*** Block opens ***

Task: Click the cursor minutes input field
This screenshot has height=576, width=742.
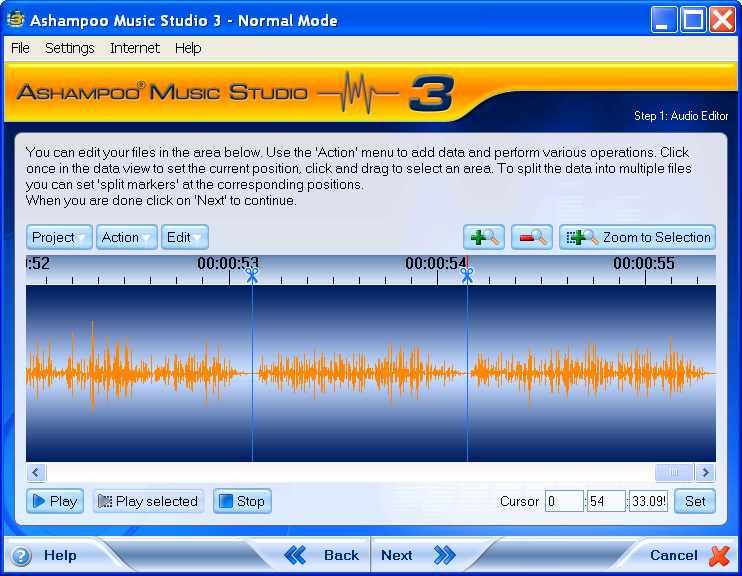Action: [564, 501]
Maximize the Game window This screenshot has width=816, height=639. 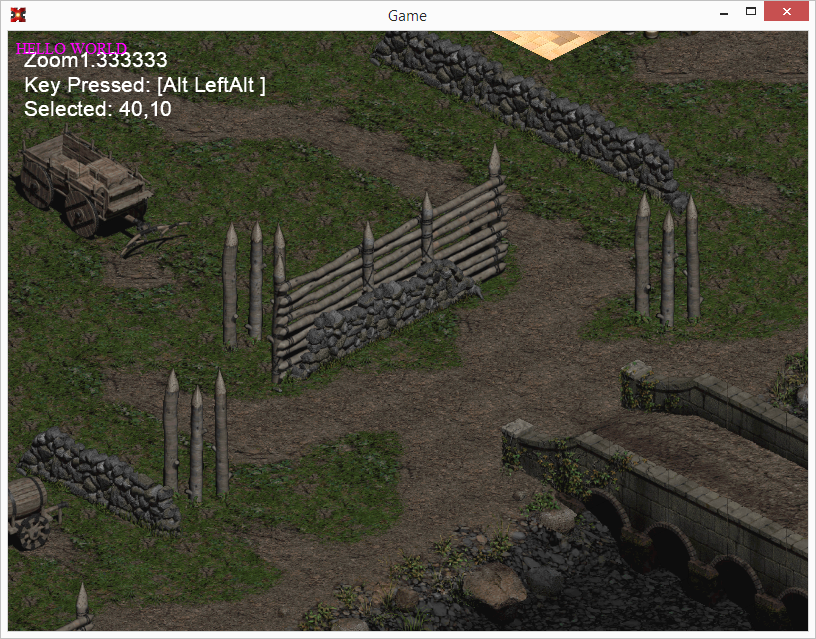pyautogui.click(x=750, y=11)
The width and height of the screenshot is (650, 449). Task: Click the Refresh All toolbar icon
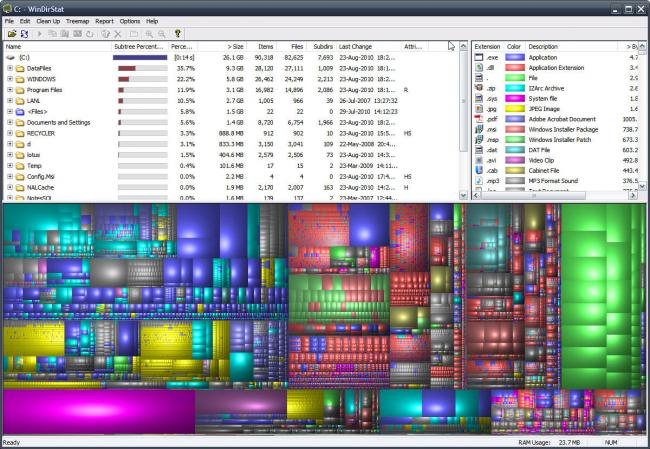23,33
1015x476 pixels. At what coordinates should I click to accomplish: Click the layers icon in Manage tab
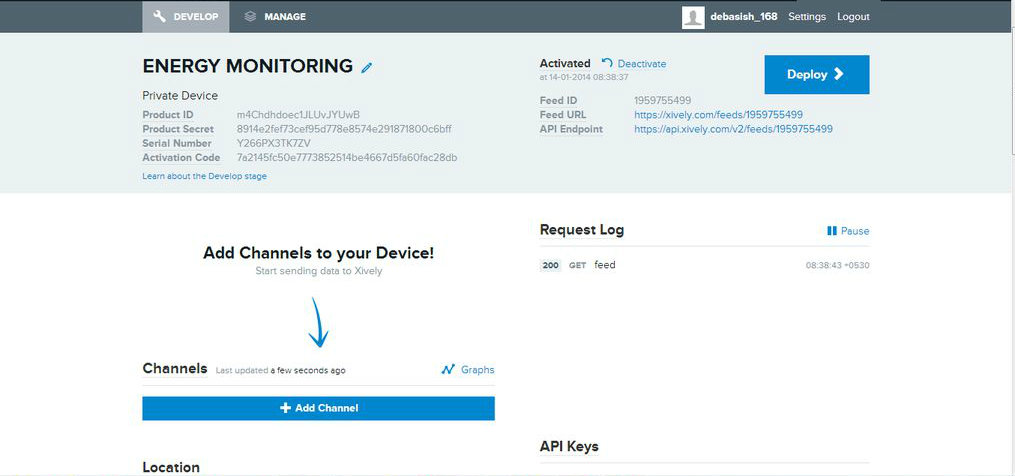click(x=250, y=17)
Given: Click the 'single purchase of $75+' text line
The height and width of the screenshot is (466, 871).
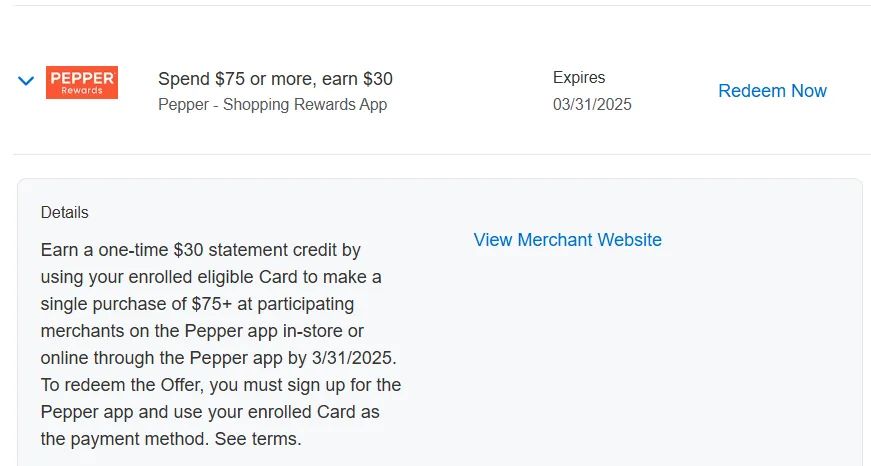Looking at the screenshot, I should 197,304.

*** Block closes ***

→ ASSIGNED TASK
Set down the line containing "The width and", then every later line through the end of the material, exactly as written; omit any picture.

→ RESULT OF THE TASK
The width and height of the screenshot is (650, 449). Task: Click the Refresh All toolbar icon
23,33
1015x476 pixels. At what coordinates should I click to accomplish: Click the layers icon in Manage tab
click(x=250, y=17)
Given: Click the 'single purchase of $75+' text line
The height and width of the screenshot is (466, 871).
Looking at the screenshot, I should 197,304.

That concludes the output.